* [Work task] Transcribe the article on the Medicare reform taskforce from "A taskforce of" up to and including "six months’ work.".

* [Extract provided]
++++

Medicare reform taskforce to be paid $5 million for six months’ work

0
152

 
Martin Bowles Secretary Immigration and Border Protection responds to questions during a Senate Estimates Committee hearing at Parliament House Canberra on Tuesday 27 May 2014. Photo: Andrew Meares Photo: Andrew Meares

Martin Bowles Secretary Immigration and Border Protection responds to questions during a Senate Estimates Committee hearing at Parliament House Canberra on Tuesday 27 May 2014. Photo: Andrew Meares Photo: Andrew Meares

 

A taskforce of federal health bureaucrats and consultants deciding how to modernise the Medicare payment systems will be given about $5 million for six months’ work.

The Turnbull government is preparing to digitise the Medicare payment systems and is considering outsourcing back-office tasks currently performed by public servants. A number of companies including Australia Post are understood to be circling the $50 billion-plus plan.

++++

* [Data supplied]

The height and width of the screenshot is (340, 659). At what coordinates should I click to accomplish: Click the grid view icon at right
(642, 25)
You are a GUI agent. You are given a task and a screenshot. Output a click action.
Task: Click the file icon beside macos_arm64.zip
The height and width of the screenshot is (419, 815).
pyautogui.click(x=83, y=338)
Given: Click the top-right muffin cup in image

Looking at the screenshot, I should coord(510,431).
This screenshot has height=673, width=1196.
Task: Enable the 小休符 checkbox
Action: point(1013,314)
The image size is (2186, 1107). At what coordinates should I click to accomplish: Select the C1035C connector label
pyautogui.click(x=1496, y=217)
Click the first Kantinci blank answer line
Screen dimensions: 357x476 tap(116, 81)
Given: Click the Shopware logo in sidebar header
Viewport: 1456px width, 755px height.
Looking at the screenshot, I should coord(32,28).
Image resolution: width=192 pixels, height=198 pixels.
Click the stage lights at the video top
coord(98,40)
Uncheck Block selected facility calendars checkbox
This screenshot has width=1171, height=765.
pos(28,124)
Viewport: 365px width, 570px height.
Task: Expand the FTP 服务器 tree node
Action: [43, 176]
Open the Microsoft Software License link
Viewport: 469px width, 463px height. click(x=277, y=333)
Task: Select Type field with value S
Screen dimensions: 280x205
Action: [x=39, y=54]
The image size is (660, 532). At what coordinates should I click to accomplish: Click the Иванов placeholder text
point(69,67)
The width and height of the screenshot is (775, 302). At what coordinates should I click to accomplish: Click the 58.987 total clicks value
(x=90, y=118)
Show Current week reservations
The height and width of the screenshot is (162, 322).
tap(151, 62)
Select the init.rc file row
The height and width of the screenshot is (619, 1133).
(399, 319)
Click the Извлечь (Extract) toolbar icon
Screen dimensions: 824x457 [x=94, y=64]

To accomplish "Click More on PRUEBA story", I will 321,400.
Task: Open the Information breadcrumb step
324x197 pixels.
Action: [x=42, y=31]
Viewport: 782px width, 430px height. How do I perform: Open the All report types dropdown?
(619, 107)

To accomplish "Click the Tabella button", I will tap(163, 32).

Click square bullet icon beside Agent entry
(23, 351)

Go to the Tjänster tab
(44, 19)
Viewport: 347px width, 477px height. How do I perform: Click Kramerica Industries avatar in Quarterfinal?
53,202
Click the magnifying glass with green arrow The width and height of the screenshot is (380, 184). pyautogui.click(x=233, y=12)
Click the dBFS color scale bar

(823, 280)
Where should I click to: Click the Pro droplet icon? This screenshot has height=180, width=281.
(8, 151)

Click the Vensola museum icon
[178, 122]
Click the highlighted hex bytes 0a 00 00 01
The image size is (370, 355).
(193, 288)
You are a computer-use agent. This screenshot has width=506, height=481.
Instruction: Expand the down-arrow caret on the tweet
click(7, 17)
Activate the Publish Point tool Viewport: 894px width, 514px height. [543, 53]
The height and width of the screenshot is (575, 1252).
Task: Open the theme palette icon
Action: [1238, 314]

++++

* [Problem solution]
A taskforce of federal health bureaucrats and consultants deciding how to modernise the Medicare payment systems will be given about $5 million for six months’ work.